TASK STATEMENT: Rewrite the stretch of records from the line that contains "Screen dimensions: 719x631" through the line that contains "Action: coord(292,653)", replacing "Image resolution" with "Screen resolution" and keeping everything else unchanged.

Dataset excerpt:
........
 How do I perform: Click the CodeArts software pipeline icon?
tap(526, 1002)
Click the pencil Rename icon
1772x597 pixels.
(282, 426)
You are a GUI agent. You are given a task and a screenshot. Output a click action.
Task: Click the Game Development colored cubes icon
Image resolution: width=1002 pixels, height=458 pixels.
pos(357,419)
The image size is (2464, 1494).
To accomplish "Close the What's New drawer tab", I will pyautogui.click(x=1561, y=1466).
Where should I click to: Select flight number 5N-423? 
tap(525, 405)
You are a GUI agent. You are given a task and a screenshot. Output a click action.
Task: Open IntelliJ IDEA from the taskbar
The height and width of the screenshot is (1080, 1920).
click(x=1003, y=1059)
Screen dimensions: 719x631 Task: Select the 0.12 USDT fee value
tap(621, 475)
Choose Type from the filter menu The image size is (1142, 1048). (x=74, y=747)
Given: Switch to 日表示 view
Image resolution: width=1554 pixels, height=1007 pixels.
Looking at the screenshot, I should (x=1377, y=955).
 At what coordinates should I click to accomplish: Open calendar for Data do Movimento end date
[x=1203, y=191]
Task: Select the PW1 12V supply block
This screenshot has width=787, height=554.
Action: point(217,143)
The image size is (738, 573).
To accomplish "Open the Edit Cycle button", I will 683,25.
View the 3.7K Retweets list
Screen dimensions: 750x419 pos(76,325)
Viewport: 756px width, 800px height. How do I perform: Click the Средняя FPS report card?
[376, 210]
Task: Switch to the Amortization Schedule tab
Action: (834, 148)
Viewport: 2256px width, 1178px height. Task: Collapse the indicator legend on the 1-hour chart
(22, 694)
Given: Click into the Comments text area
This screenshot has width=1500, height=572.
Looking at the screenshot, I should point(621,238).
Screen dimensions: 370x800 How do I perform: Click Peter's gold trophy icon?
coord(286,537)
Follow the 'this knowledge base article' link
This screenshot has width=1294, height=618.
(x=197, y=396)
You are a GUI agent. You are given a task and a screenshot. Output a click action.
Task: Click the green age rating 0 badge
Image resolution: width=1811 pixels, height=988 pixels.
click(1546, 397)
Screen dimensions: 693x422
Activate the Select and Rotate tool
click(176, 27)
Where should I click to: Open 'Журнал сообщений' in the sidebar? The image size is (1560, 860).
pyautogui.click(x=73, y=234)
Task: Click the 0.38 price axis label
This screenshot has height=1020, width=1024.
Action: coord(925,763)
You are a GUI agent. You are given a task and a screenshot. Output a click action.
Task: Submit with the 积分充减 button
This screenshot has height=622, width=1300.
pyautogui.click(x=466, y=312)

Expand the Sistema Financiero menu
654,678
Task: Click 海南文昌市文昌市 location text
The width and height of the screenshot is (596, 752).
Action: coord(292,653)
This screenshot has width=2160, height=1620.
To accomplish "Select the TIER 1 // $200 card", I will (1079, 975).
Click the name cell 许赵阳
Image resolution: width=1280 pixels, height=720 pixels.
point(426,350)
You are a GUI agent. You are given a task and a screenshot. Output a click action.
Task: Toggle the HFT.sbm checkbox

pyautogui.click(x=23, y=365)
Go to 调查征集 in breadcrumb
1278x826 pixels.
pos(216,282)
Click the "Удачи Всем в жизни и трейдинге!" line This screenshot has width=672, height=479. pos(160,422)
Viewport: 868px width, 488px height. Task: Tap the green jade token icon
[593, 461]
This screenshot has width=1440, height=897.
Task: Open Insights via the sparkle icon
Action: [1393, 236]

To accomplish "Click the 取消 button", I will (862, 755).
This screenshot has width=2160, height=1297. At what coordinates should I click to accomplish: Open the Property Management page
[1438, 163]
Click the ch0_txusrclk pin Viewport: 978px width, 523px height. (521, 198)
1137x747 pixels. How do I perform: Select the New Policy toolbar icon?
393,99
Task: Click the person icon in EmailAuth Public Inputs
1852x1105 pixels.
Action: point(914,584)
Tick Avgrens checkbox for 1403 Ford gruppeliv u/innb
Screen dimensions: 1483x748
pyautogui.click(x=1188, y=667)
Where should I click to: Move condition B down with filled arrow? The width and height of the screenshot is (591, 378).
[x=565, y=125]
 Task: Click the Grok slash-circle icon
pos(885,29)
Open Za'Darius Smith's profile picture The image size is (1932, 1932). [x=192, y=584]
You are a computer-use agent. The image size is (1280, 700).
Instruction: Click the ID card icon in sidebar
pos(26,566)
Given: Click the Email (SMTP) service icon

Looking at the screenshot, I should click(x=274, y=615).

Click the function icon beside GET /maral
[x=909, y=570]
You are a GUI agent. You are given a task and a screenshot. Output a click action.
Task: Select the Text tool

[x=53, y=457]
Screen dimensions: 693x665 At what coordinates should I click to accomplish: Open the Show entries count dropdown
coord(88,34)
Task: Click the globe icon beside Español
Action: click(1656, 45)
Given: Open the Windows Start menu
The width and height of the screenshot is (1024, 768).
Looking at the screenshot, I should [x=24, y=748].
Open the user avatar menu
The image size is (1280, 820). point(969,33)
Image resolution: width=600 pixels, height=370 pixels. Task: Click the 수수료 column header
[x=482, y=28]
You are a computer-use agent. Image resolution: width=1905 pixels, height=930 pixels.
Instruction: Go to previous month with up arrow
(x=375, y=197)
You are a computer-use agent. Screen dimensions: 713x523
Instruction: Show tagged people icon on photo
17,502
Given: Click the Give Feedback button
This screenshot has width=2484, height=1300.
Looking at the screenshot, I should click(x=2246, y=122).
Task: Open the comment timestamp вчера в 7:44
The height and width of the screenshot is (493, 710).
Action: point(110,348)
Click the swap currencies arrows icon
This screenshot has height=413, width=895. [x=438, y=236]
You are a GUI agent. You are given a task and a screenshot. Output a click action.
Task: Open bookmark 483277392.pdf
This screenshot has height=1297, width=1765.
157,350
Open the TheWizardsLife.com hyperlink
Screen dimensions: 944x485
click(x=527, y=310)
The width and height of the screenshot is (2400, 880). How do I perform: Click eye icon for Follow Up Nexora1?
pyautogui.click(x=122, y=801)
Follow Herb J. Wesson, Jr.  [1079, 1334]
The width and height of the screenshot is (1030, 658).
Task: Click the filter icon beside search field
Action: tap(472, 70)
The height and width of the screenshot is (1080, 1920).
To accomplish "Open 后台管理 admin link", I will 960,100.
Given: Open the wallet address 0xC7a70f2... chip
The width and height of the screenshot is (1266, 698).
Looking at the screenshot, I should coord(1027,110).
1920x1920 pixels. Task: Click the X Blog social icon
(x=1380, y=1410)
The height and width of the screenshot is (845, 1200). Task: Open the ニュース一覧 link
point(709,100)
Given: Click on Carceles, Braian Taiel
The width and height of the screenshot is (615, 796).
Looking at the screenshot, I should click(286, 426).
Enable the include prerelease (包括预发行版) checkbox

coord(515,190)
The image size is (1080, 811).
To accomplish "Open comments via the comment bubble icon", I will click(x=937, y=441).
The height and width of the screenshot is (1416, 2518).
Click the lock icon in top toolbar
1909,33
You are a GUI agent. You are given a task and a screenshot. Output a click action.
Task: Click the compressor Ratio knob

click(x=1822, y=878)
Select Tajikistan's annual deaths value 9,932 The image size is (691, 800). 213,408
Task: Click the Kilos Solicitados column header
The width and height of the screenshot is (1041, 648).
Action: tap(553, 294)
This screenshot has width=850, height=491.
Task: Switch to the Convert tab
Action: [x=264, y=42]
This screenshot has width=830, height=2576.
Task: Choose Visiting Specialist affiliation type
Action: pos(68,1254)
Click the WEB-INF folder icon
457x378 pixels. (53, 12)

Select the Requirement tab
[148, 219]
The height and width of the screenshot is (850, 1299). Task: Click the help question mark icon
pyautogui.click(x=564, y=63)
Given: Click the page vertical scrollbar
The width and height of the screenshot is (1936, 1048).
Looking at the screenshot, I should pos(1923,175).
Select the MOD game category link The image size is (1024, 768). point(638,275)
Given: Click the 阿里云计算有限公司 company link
........
WRITTEN RESPONSE:
Screen dimensions: 719x631 Task: Select the 0.12 USDT fee value
tap(621, 475)
Choose Type from the filter menu The image size is (1142, 1048). (x=74, y=747)
Given: Switch to 日表示 view
Screen resolution: width=1554 pixels, height=1007 pixels.
Looking at the screenshot, I should (x=1377, y=955).
 At what coordinates should I click to accomplish: Open calendar for Data do Movimento end date
[x=1203, y=191]
Task: Select the PW1 12V supply block
This screenshot has width=787, height=554.
Action: point(217,143)
The image size is (738, 573).
To accomplish "Open the Edit Cycle button", I will 683,25.
View the 3.7K Retweets list
Screen dimensions: 750x419 pos(76,325)
Viewport: 756px width, 800px height. How do I perform: Click the Средняя FPS report card?
[376, 210]
Task: Switch to the Amortization Schedule tab
Action: (834, 148)
Viewport: 2256px width, 1178px height. Task: Collapse the indicator legend on the 1-hour chart
(22, 694)
Given: Click into the Comments text area
This screenshot has width=1500, height=572.
Looking at the screenshot, I should point(621,238).
Screen dimensions: 370x800 How do I perform: Click Peter's gold trophy icon?
coord(286,537)
Follow the 'this knowledge base article' link
This screenshot has width=1294, height=618.
(x=197, y=396)
You are a GUI agent. You are given a task and a screenshot. Output a click action.
Task: Click the green age rating 0 badge
Screen resolution: width=1811 pixels, height=988 pixels.
click(1546, 397)
Screen dimensions: 693x422
Activate the Select and Rotate tool
click(176, 27)
Where should I click to: Open 'Журнал сообщений' in the sidebar? The image size is (1560, 860).
pyautogui.click(x=73, y=234)
Task: Click the 0.38 price axis label
This screenshot has height=1020, width=1024.
Action: coord(925,763)
You are a GUI agent. You are given a task and a screenshot. Output a click action.
Task: Submit with the 积分充减 button
This screenshot has height=622, width=1300.
pyautogui.click(x=466, y=312)

Expand the Sistema Financiero menu
654,678
Task: Click 海南文昌市文昌市 location text
The width and height of the screenshot is (596, 752).
Action: coord(292,653)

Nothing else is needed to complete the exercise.